Levé 3 heures du matin, mise en beauté (douche, parfum Habit Rouge de Guerlain, déodorant, lavage de ratiches), habillage, 35 minutes de route pour Montpellier-Méditerranée. Parking longue durée (40 euros pour 15 jours au P6).
Enregistrement rapide, deux valises à 18 kilos (faut prévoir pour le retour😎) , deux bagages à main de 8 kilos (pareil), contrôle tout aussi rapide et décollage à l'heure prévue soit 6h20.
Arrivée sur CDG en temps et en heure. Changement de terminal par les couloirs sans repasser les contrôles en 10/15 minutes max. Café, croissant, patience....
Décollage pour Atlanta dans les temps soit 10h55. Environ ....Apéro au champagne pour madame, Chardonnay pour moi, repas sympathique, sieste...
Le survol de la perfide Albion et du grand Nord Canadien est au programme et nous arriverons sur Atlanta vers 15h00 locale avec un peu de retard.
Débarquement OK. Nous allons maintenant passer une heure et demi dans la file d'attente de l'immigration. Bien drivé par le personnel, tout se passe comme sur des roulettes.
Il faut dire que le Master de Golf D'Augusta a bien chargé les vols et arrivées.Les bagages sont récupérés et nous voila à chercher un change pour une partie de nos euros. Pas de bol, les agents de change sont partis déjeuner.
Tant pis. Nous sortons et nous sommes dirigés vers un shuttle avec conductrice pour aller sur College Park récupérer la voiture.
Donc, il n'y a pas de métro, tramway ou autre pour les vols internationaux. Le Sky machin automatique vers les locations est réservé aux vols intérieurs. Qu'on se le dise !!
Le comptoir Avis est avalé rapidement, pas de problèmes. Voiture prévue pas disponible donc on bascule vers un SUV Chevrolet Équinoxe. A la prise en charge, l'information '' vidange moteur à faire '' s'affiche. On commence bien.
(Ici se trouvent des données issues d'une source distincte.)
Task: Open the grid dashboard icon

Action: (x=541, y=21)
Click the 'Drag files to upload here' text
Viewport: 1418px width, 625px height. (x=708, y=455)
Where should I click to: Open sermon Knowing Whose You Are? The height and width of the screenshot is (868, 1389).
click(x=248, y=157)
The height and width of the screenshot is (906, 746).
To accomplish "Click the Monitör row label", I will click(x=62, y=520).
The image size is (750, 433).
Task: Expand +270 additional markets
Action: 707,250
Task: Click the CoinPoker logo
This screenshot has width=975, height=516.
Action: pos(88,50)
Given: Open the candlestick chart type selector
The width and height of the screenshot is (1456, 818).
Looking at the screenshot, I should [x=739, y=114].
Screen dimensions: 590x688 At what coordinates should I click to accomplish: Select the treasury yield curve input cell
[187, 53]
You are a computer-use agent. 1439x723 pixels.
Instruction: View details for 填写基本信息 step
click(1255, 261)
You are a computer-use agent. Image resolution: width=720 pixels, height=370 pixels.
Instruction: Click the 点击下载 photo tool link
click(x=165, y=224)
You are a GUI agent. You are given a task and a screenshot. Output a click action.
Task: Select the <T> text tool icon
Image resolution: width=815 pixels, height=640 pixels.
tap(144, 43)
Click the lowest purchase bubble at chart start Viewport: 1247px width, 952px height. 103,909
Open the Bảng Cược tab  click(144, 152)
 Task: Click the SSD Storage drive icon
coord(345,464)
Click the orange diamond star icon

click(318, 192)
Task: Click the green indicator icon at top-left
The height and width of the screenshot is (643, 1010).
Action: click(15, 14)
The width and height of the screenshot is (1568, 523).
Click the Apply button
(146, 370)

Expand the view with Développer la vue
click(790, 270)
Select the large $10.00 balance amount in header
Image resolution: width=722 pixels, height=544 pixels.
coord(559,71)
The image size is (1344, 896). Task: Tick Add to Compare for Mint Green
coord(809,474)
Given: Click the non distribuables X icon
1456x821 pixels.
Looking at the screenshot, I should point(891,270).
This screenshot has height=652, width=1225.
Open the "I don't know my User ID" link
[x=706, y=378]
Nous verrons demain. GPS personnel réglé et nous voila partis sur la I85 South pour l'étape intermédiaire: Auburn, Alabama. Et le GPS Tomtom avec la carte USA acheté chez eux qui n’annonce pas les informations. Pourtant tout est réglé parfaitement. Tomtom ne va pas être sourd au retour. Difficile d'anticiper dans ces cas là les routes à prendre.
Hotel Quality Inn de fort bonne facture. Calme, très propre, salle de breakfast sous-dimensionnée mais bon ... Une visite rapide au Walmart voisin pour acheter de quoi grignoter. Hé oui, ce P.... de régime qui me suit partout. Et racheter une valise de cabine, car la mienne a rendue l'âme au moment de l’embarquement dans le shuttle. Premier souvenir des States !! On se sustente en vitesse et au dodo ! Demain, il fera jour.